VOLUME 2 NUMBER 4 ISSUE OF BROADCAST TALKS (PDF)

BROADCAST TALKS presents ideas to cultivate Christ-like thinking and living. Each issue features a transcription of a talk presented at an event of The C. S. Lewis Institute. The following is adapted from a talk entitled Where is America Headed? delivered on November 11, 2016, at McLean Presbyterian Church, McLean, Va., sponsored by the C.S. Lewis Institute.
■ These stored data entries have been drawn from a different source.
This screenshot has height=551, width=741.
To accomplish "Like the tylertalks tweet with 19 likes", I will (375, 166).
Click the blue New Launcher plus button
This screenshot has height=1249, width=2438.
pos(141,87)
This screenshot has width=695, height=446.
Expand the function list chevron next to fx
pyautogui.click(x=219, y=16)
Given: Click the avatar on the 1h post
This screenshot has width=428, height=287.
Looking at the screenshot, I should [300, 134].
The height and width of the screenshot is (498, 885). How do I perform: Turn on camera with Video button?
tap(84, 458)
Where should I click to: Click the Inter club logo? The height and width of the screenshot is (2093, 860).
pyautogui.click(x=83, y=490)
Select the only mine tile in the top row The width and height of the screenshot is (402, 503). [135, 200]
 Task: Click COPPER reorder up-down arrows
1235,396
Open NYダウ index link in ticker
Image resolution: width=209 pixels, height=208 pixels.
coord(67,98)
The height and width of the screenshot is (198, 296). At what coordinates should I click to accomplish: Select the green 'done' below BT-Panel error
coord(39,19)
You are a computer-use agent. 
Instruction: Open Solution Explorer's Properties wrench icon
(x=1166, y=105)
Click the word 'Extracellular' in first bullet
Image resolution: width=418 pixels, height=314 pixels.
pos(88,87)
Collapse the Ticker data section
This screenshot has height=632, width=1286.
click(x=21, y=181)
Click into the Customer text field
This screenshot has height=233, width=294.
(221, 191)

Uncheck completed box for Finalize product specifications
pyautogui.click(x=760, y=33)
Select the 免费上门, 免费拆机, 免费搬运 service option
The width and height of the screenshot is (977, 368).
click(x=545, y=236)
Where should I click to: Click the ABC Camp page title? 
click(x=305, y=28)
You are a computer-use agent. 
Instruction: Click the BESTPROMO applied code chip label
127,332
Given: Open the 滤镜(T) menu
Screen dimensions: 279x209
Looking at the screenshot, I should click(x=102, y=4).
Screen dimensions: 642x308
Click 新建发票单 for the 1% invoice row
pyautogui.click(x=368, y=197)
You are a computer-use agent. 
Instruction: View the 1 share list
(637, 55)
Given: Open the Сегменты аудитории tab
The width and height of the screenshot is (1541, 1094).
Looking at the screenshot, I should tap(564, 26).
The great Saint Augustine had the privilege and responsibility of living as Rome fell after eight hundred years, and he articulated the vision of faithfulness that led the church through the turbulence of the Dark Ages. I believe we’re living in a similar time after not eight but five hundred years of Western dominance. So we’re seeing the decline of the West; we’re seeing the gravest crisis to the American republic since the Civil War; we’re seeing a faltering search for a new world order; we’re seeing a global crunch of a constellation of problems; and we’re also seeing, as we look toward the future, unprecedented challenges to humanity itself. But I want to look at what’s really at the heart of the crisis for us as followers of Jesus, because, as you look at the global world, the Christian faith is the first truly global religion, by far the most numerous. The church is exploding in the global South but not doing well anywhere in the advanced modern world of the West. The heart of the scandal for the American church is that, while in Europe Christians are mostly a minority in one country after another, in this country Christians are a huge majority; yet despite the numbers, they have less cultural influence than tiny groups that comprise less than 2 percent of America. There is something wrong with the salt and the light.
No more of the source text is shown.